The Likert 5 scaling selected for this research is a one-dimensional scaling method. This scale was chosen because it has been widely used in previous researches, and is often used for testing hypothesis, or scoring records. Both of those methods are used in analysing the results. Therefore the researcher decided to use Likert scale from 1 to 5 for the questions in part 2 designed for hypothesis testing. The following scale was applied in the survey:
1. = totally disagree
2. = disagree
3. = undecided
4. = agree
5. = totally agree
The questionnaire was translated from English (appendix A) to Kiswahili language which is dominant within East Africa region. Informative cover letters written in Kiswahili was also included in the mails with pre-paid return envelopes. Some copies of the questionnaires were sent to all customers by mail at the beginning of November in 2009. The responses were then received by mail during the following 3-4 weeks in late December and beginning of January 2010.
Before going to the field the researcher obtained an introduction letter from office of the Director of School of Post Graduate. This introduced the researcher as a student attempting to carry out an academic research.
The researcher visited libraries and searched for data related to the study. The data collected was then sorted and categorized after which it was analyzed. The conclusions and recommendations then made.
The survey questions and their relation to the hypotheses are presented in the table below.

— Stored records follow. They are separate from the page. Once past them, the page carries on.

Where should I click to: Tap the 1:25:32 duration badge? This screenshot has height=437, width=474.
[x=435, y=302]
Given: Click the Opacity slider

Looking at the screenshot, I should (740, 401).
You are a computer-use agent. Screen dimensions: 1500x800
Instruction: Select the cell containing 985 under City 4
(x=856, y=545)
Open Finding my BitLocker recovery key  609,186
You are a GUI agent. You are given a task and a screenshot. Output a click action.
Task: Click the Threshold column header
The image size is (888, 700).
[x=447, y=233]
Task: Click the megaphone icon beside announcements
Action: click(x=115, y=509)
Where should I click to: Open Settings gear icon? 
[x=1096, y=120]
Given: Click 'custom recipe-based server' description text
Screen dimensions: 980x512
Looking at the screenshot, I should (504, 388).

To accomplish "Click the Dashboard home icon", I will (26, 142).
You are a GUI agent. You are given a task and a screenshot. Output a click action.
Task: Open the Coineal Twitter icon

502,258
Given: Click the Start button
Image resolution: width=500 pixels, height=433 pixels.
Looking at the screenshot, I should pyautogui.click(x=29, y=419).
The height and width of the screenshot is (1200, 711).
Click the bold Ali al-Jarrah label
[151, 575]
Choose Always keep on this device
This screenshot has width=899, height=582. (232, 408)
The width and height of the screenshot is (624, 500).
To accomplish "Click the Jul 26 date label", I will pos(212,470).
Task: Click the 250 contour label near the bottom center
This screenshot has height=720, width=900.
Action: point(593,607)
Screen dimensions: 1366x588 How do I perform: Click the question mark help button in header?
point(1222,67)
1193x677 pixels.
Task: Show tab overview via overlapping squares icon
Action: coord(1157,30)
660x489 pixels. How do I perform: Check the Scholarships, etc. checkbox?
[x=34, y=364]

illustration not visible in this excerpt
Table 3.1. Questionnaire questions for hypothesis testing
illustration not visible in this excerpt
The study was primarily engaged in all sorts of target corporate customers who where viewed necessary for data collection and some selected key informants. Accordingly during the course of the study, the researcher provided personal or commercially valuable information about himself to the respondents. Then before an individual become a respondent of the study, he/she was notified of the aims, methods, anticipated benefits and the hazards of this study. Secondly it was a respondent’s right to abstain from participation in this study and his/her right to terminate at any time. The confidential nature of their replies was promised and no pressure or inducement of any kind was applied to encourage an individual to become a respondent of the study.
The analysis was done with a system designed for statistical analyses (SPSS). Descriptive statistics and regression analysis, completed with Pearson product-moment correlation analysis, were selected as the methods for interpreting and analysing the empirical data. With the help of these statistical measures, the validity of the theoretical model and hypothesis are tested.